→ Work item
Go through the data below. Pull out every line that has the word "size".
┌─ Recorded information
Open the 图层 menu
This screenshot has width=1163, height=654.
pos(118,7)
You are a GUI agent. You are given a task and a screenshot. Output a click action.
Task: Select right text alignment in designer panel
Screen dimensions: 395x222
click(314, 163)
└─
┌─ Recorded information
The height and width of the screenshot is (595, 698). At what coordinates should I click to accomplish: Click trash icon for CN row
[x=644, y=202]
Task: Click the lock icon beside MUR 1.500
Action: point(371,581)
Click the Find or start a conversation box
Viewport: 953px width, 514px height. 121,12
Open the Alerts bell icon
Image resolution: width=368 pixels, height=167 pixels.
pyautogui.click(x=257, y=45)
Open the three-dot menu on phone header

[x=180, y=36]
└─
┌─ Recorded information
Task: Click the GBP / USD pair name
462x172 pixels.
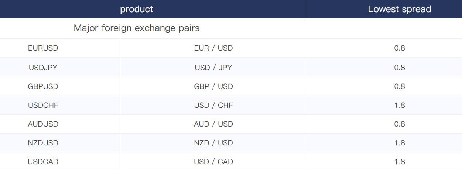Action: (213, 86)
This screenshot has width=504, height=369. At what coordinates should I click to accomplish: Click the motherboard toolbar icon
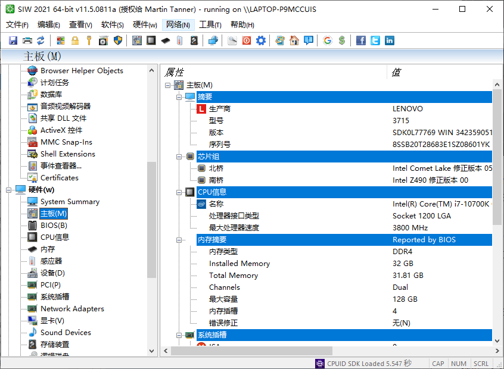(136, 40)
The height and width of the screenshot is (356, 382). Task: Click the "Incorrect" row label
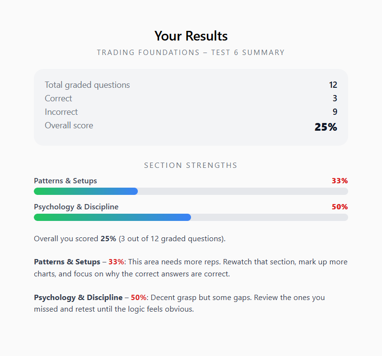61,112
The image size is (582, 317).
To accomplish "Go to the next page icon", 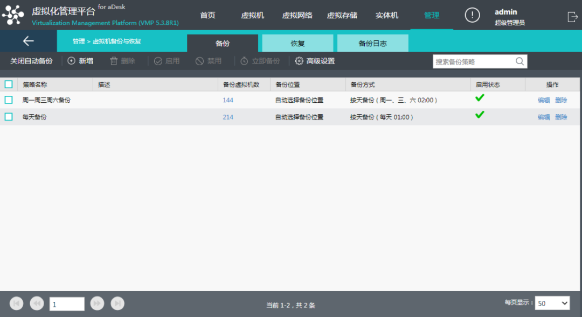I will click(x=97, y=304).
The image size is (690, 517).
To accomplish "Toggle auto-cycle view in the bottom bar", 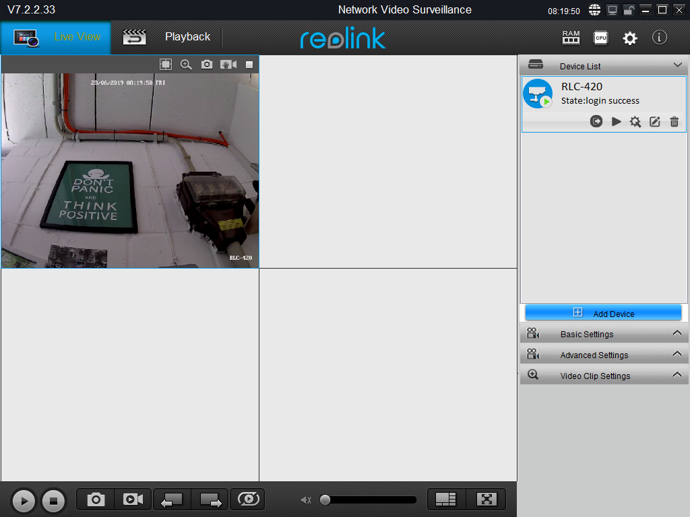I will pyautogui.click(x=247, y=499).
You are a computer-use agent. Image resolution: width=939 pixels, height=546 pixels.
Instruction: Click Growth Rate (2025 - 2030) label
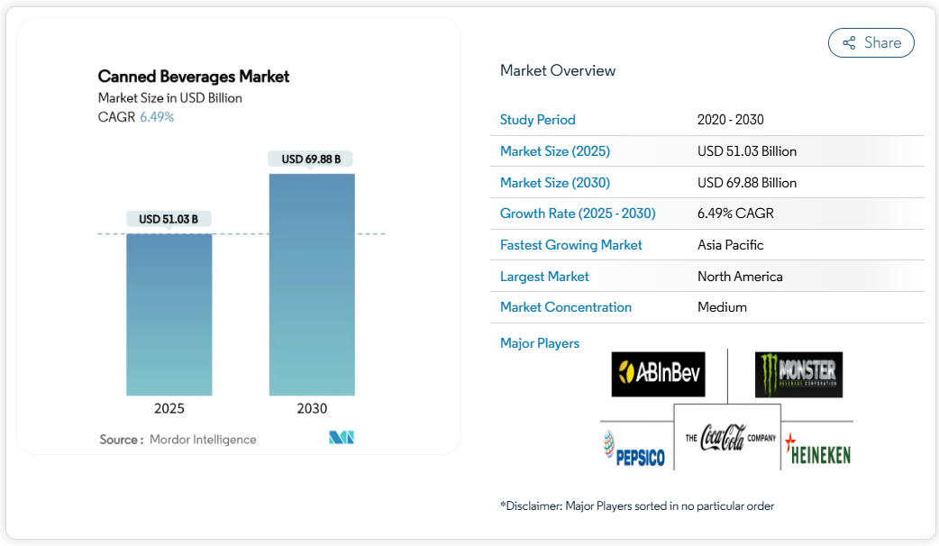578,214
└─
→ Output
The image size is (582, 317).
The image size is (690, 517).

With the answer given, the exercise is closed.